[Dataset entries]

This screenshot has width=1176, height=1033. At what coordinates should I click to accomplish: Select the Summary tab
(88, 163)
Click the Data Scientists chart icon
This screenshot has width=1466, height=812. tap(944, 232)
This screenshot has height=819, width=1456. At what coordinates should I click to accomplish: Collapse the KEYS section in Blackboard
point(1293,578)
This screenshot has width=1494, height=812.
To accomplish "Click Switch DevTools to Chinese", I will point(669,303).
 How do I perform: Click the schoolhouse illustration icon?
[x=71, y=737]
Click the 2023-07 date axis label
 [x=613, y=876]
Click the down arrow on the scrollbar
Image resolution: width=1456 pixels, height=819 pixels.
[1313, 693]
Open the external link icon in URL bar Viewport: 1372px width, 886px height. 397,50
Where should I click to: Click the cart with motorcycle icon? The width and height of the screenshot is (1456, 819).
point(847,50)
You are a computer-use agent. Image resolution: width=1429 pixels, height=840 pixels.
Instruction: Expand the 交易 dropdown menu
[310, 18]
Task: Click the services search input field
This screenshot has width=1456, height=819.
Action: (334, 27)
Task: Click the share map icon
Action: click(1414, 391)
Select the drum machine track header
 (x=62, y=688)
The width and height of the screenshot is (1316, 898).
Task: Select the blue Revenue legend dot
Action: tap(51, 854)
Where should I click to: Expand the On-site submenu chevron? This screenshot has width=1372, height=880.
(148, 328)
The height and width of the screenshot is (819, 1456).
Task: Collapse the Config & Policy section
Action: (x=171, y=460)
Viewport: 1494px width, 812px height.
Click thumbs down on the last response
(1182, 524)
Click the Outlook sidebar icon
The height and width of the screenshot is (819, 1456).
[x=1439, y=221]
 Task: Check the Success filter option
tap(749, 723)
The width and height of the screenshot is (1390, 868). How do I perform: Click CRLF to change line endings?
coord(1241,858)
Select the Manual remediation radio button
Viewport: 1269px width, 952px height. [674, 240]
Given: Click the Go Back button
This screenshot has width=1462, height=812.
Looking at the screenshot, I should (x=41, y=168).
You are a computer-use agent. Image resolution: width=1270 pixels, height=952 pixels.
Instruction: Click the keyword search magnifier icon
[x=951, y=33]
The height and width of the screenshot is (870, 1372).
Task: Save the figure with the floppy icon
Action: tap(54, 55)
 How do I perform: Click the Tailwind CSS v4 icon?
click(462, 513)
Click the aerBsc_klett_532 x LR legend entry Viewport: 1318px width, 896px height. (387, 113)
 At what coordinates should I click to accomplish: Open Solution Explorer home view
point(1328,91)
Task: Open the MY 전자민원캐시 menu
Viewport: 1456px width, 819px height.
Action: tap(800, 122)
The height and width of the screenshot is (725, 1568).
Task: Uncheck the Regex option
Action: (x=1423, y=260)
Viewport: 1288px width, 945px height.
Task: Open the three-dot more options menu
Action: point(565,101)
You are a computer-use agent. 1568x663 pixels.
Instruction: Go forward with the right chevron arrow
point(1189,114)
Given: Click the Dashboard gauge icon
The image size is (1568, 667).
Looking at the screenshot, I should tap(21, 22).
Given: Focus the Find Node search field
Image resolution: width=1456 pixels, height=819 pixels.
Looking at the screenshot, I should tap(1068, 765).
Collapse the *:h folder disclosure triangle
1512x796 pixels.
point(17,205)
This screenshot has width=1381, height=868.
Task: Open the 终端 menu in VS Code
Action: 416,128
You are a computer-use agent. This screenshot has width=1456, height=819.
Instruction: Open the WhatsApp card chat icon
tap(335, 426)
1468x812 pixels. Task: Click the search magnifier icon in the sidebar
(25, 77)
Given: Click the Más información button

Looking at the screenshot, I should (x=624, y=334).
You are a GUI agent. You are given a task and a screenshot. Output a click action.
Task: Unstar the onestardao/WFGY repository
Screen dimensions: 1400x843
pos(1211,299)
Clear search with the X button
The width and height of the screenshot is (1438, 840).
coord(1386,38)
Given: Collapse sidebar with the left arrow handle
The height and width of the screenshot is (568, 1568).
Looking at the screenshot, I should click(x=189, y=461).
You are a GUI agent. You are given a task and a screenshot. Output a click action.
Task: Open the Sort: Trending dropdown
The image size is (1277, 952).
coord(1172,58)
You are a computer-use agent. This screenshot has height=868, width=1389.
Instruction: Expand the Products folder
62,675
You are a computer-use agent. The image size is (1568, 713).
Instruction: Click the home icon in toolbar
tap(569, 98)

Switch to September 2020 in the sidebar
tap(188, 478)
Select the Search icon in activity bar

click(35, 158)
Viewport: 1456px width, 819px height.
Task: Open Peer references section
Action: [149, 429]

◆ **WHAT TO WORK ON**: The records above are to be written out again word for word.

◆ **EXERCISE RESULT**:
This screenshot has width=1176, height=1033. At what coordinates should I click to accomplish: Select the Summary tab
(88, 163)
Click the Data Scientists chart icon
This screenshot has width=1466, height=812. tap(944, 232)
This screenshot has height=819, width=1456. At what coordinates should I click to accomplish: Collapse the KEYS section in Blackboard
point(1293,578)
This screenshot has width=1494, height=812.
To accomplish "Click Switch DevTools to Chinese", I will point(669,303).
 How do I perform: Click the schoolhouse illustration icon?
[x=71, y=737]
Click the 2023-07 date axis label
 [x=613, y=876]
Click the down arrow on the scrollbar
Image resolution: width=1456 pixels, height=819 pixels.
[1313, 693]
Open the external link icon in URL bar Viewport: 1372px width, 886px height. 397,50
Where should I click to: Click the cart with motorcycle icon? The width and height of the screenshot is (1456, 819).
point(847,50)
You are a computer-use agent. Image resolution: width=1429 pixels, height=840 pixels.
Instruction: Expand the 交易 dropdown menu
[310, 18]
Task: Click the services search input field
This screenshot has width=1456, height=819.
Action: (334, 27)
Task: Click the share map icon
Action: click(1414, 391)
Select the drum machine track header
 (x=62, y=688)
The width and height of the screenshot is (1316, 898).
Task: Select the blue Revenue legend dot
Action: tap(51, 854)
Where should I click to: Expand the On-site submenu chevron? This screenshot has width=1372, height=880.
(148, 328)
The height and width of the screenshot is (819, 1456).
Task: Collapse the Config & Policy section
Action: (x=171, y=460)
Viewport: 1494px width, 812px height.
Click thumbs down on the last response
(1182, 524)
Click the Outlook sidebar icon
The height and width of the screenshot is (819, 1456).
[x=1439, y=221]
 Task: Check the Success filter option
tap(749, 723)
The width and height of the screenshot is (1390, 868). How do I perform: Click CRLF to change line endings?
coord(1241,858)
Select the Manual remediation radio button
Viewport: 1269px width, 952px height. [674, 240]
Given: Click the Go Back button
This screenshot has width=1462, height=812.
Looking at the screenshot, I should (x=41, y=168).
You are a computer-use agent. Image resolution: width=1270 pixels, height=952 pixels.
Instruction: Click the keyword search magnifier icon
[x=951, y=33]
The height and width of the screenshot is (870, 1372).
Task: Save the figure with the floppy icon
Action: tap(54, 55)
 How do I perform: Click the Tailwind CSS v4 icon?
click(462, 513)
Click the aerBsc_klett_532 x LR legend entry Viewport: 1318px width, 896px height. (387, 113)
 At what coordinates should I click to accomplish: Open Solution Explorer home view
point(1328,91)
Task: Open the MY 전자민원캐시 menu
Viewport: 1456px width, 819px height.
Action: tap(800, 122)
The height and width of the screenshot is (725, 1568).
Task: Uncheck the Regex option
Action: (x=1423, y=260)
Viewport: 1288px width, 945px height.
Task: Open the three-dot more options menu
Action: point(565,101)
You are a computer-use agent. 1568x663 pixels.
Instruction: Go forward with the right chevron arrow
point(1189,114)
Given: Click the Dashboard gauge icon
The image size is (1568, 667).
Looking at the screenshot, I should tap(21, 22).
Given: Focus the Find Node search field
Image resolution: width=1456 pixels, height=819 pixels.
Looking at the screenshot, I should tap(1068, 765).
Collapse the *:h folder disclosure triangle
1512x796 pixels.
point(17,205)
This screenshot has width=1381, height=868.
Task: Open the 终端 menu in VS Code
Action: 416,128
You are a computer-use agent. This screenshot has width=1456, height=819.
Instruction: Open the WhatsApp card chat icon
tap(335, 426)
1468x812 pixels. Task: Click the search magnifier icon in the sidebar
(25, 77)
Given: Click the Más información button

Looking at the screenshot, I should (x=624, y=334).
You are a GUI agent. You are given a task and a screenshot. Output a click action.
Task: Unstar the onestardao/WFGY repository
Screen dimensions: 1400x843
pos(1211,299)
Clear search with the X button
The width and height of the screenshot is (1438, 840).
coord(1386,38)
Given: Collapse sidebar with the left arrow handle
The height and width of the screenshot is (568, 1568).
Looking at the screenshot, I should click(x=189, y=461).
You are a GUI agent. You are given a task and a screenshot. Output a click action.
Task: Open the Sort: Trending dropdown
The image size is (1277, 952).
coord(1172,58)
You are a computer-use agent. This screenshot has height=868, width=1389.
Instruction: Expand the Products folder
62,675
You are a computer-use agent. The image size is (1568, 713).
Instruction: Click the home icon in toolbar
tap(569, 98)

Switch to September 2020 in the sidebar
tap(188, 478)
Select the Search icon in activity bar

click(35, 158)
Viewport: 1456px width, 819px height.
Task: Open Peer references section
Action: [149, 429]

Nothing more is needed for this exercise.